(Records from a data collection)

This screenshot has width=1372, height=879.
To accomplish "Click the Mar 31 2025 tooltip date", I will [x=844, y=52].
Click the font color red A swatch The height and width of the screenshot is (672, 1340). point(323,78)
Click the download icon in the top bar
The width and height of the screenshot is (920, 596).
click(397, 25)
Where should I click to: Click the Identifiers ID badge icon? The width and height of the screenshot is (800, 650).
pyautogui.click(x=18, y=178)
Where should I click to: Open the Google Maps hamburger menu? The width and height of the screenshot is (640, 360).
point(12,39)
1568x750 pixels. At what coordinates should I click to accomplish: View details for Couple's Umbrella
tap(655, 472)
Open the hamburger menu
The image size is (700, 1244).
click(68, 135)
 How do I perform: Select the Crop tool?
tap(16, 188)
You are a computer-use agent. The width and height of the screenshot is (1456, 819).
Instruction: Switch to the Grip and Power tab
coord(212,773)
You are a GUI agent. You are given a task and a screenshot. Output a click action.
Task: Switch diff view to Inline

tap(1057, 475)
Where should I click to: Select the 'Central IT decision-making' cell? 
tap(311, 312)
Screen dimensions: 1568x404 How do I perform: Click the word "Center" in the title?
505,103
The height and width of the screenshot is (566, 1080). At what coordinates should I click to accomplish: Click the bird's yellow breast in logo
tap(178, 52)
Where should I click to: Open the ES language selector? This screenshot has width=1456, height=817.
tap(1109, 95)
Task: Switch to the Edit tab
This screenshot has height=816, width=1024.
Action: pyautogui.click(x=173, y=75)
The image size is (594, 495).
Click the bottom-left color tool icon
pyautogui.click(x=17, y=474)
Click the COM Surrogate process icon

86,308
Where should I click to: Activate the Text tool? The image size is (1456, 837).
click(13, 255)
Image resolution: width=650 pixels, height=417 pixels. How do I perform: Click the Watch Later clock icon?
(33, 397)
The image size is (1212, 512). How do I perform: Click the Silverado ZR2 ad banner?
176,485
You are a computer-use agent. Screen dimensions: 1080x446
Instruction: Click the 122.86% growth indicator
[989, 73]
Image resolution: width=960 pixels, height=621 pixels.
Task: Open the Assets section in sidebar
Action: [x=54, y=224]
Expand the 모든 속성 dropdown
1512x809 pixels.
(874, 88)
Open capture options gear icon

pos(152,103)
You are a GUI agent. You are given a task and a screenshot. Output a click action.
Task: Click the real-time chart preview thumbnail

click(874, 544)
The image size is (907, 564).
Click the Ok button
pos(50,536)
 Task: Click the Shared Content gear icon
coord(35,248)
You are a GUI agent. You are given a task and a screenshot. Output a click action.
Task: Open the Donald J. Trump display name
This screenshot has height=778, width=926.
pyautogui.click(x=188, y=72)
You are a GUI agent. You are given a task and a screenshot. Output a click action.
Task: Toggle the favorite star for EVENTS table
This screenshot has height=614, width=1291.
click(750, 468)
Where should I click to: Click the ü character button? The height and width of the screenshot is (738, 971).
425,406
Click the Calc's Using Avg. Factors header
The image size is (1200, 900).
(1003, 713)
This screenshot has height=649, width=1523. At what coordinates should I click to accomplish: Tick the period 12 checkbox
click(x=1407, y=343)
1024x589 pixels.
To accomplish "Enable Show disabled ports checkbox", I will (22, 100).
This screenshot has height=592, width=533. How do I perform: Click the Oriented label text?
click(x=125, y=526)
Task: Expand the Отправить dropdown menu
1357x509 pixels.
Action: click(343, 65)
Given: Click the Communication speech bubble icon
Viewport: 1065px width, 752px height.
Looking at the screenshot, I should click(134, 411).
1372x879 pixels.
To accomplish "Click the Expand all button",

What you have to do – Rewrite the stretch from the line containing "Task: Expand the Отправить dropdown menu" through the end of the records, changing "speech bubble" to "chat bubble" and leaving everything else as it is.

Solution –
Task: Expand the Отправить dropdown menu
1357x509 pixels.
Action: click(343, 65)
Given: Click the Communication chat bubble icon
Viewport: 1065px width, 752px height.
Looking at the screenshot, I should click(134, 411).
1372x879 pixels.
To accomplish "Click the Expand all button",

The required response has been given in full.